Title 20 C.F.R. § 404.1520a provides additional information to guide evaluations of mental impairments. Calling it a "complex and highly individualized process," 20 C.F.R. § 404.1520a(c)(1), the section focuses the ALJ's inquiry on determining how the impairment "interferes with [the claimant's] ability to function independently, appropriately, effectively, and on a sustained basis." 20 C.F.R. § 404.1520a(c)(2). The main areas that are assessed are activities of daily living; social functioning; concentration, persistence, or pace; and episodes of decompensation; each is rated on a five-point scale. 20 C.F.R. § 404.1520a(c)(3)-(4). If an impairment is given the rating of "severe," then the ALJ is instructed to determine whether the impairment qualifies as a listed mental disorder. 20 C.F.R. § 404.1520a(d).

A mental disorder such as schizophrenia will qualify as a "listed impairment" if there is "medically documented persistence, either continuous or intermittent, of . . . delusions . . . hallucinations . . . or . . . emotional withdrawal and/or isolation . . . resulting in at least two of the following: Marked restriction of activities of daily living; Marked difficulties in maintaining social functioning; Marked difficulties in maintaining concentration, persistence, or pace; or Repeated episodes of decompensation, each of extended duration . . . ." 20 C.F.R. Pt. 404, Subpt. P, App. 1 §§ 12.03(A), 12.03(B).

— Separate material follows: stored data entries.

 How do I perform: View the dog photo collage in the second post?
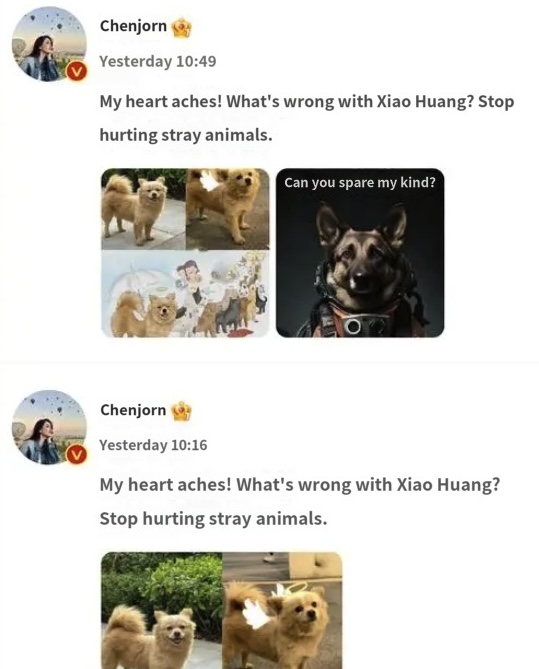(x=221, y=610)
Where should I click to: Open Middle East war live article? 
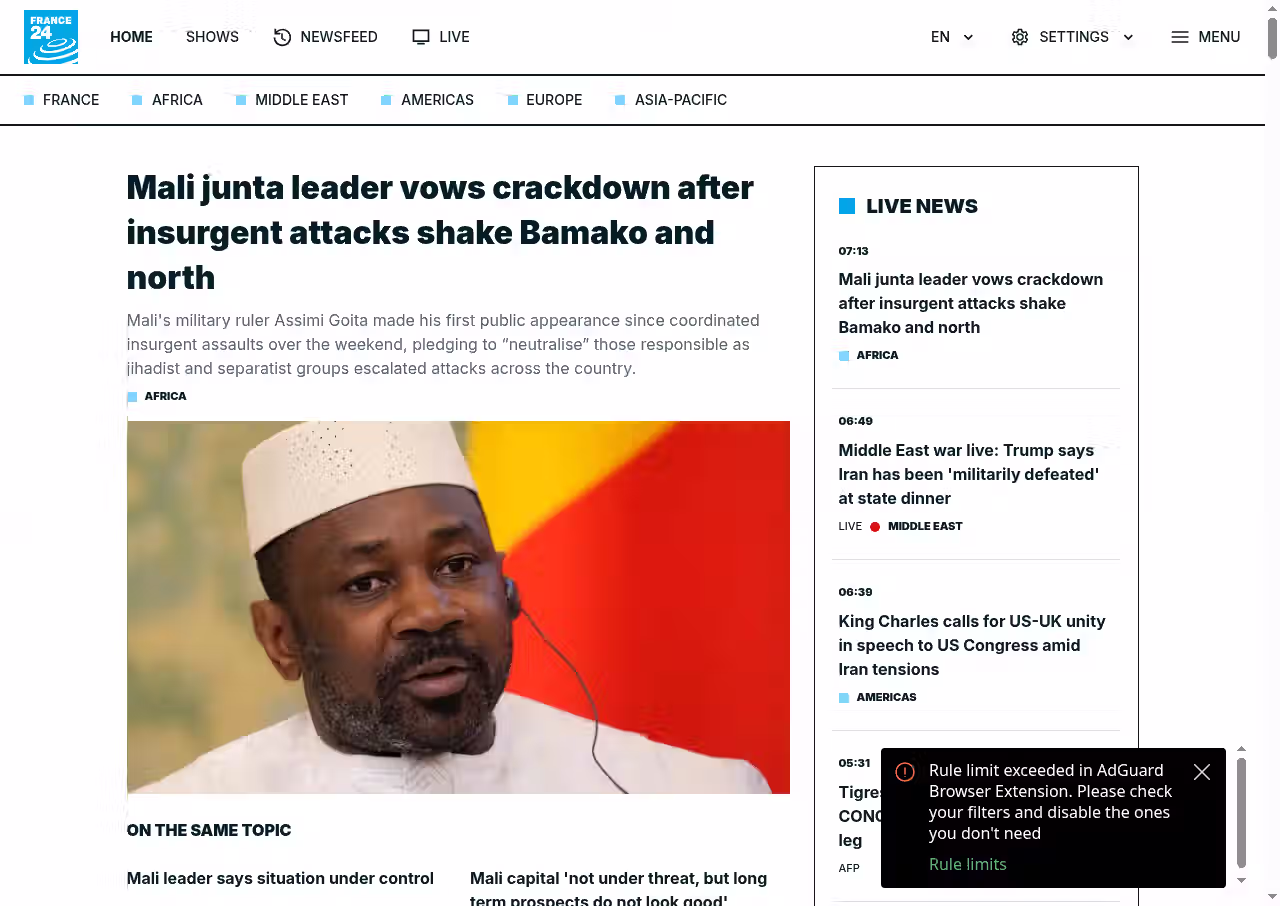(x=968, y=474)
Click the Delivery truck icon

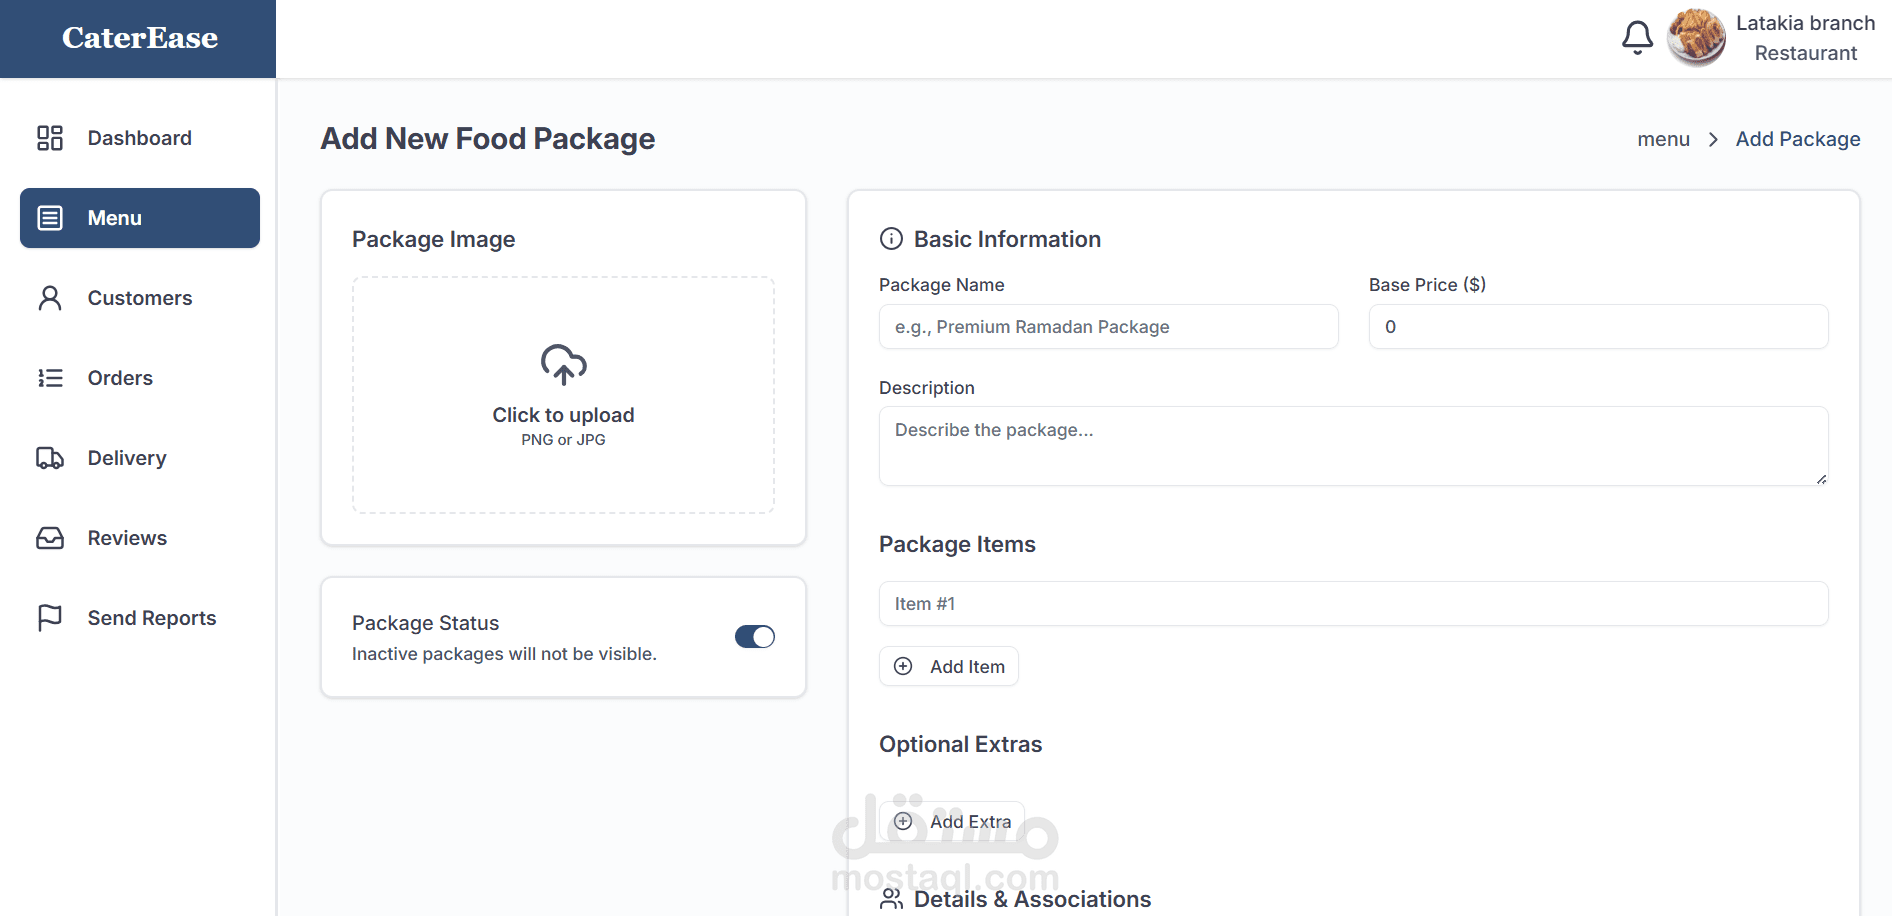pos(50,458)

If the mental disorder does not qualify as a listed impairment under these standards, it will still qualify as a disability if there is:

a medically documented history of a chronic schizophrenic, paranoid, or other psychotic disorder of at least 2 years' duration that has caused more than a minimal limitation of ability to do basic work activities, with symptoms or signs currently attenuated by medication or psychosocial support, and one of the following: [r]epeated episodes of decompensation, each of extended duration; or a [r]esidual disease process that has resulted in such marginal adjustment that even a minimal increase in mental demands or change in the environment would be predicted to cause the individual to decompensate; or [c]urrent history of 1 or more years' inability to function outside a highly supportive living arrangement, with an indication of continued need for such an arrangement.
20 C.F.R. Pt. 404, Subpt. P, App. 1 § 12.03(C).

III. The ALJ's Determination

To assess Lacava's claim of disability, the ALJ followed the five-step analysis required by 20 C.F.R. § 404.1520. Beginning with step one, the ALJ concluded that Lacava had not engaged in substantial gainful activity during the relevant period. (R. 18.)

At step two, the ALJ concluded that Lacava had severe impairments within the meaning of the SSA arising from her schizoaffective disorder. He noted her additional asthma diagnosis, but determined that this has not caused limitations in the workplace. (R. 18-19.)

At step three of the analysis, the ALJ determined that the impairment did not meet or medically equal one of the listed impairments in 20 C.F.R. Part 404, Subpart P, Appendix 1. The ALJ concluded that Lacava did not have any restrictions in her daily living and social functioning and only moderate restrictions in her concentration, persistence, and pace. He noted that during the evaluation on October 10, 2007, Lacava was appropriately dressed and well-groomed. (R. 19.)

Before continuing to step four of the analysis, the ALJ assessed Lacava's residual functioning capacity ("RFC"), which evaluates the applicant's exertional limitations. The ALJ determined that Lacava had no exertional limitations and remained capable of performing basic, unskilled work. To reach this conclusion, the ALJ considered "objective medical evidence," "other evidence," and "opinion evidence," in accordance with 20 C.F.R. 404.1529 and the Social Security Rulings ("SSR") 96-4p, 96-7p, 96-2p, 96-5p, 96-6p and 06-3p. (Id.) Then the ALJ outlined a two-step process. First, the ALJ considered whether there was an underlying medically determinable mental impairment that could have produced the claimant's pain or symptoms. Second, the ALJ evaluated the intensity, persistence, and limiting effects of the symptoms to determine how they limited the claimant's functioning. (Id.) The ALJ explained that, whenever claimant's statements about symptoms are not substantiated by objective medical evidence, the ALJ must make a finding on the credibility of the statements based on the entire case record. (R. 19-20.)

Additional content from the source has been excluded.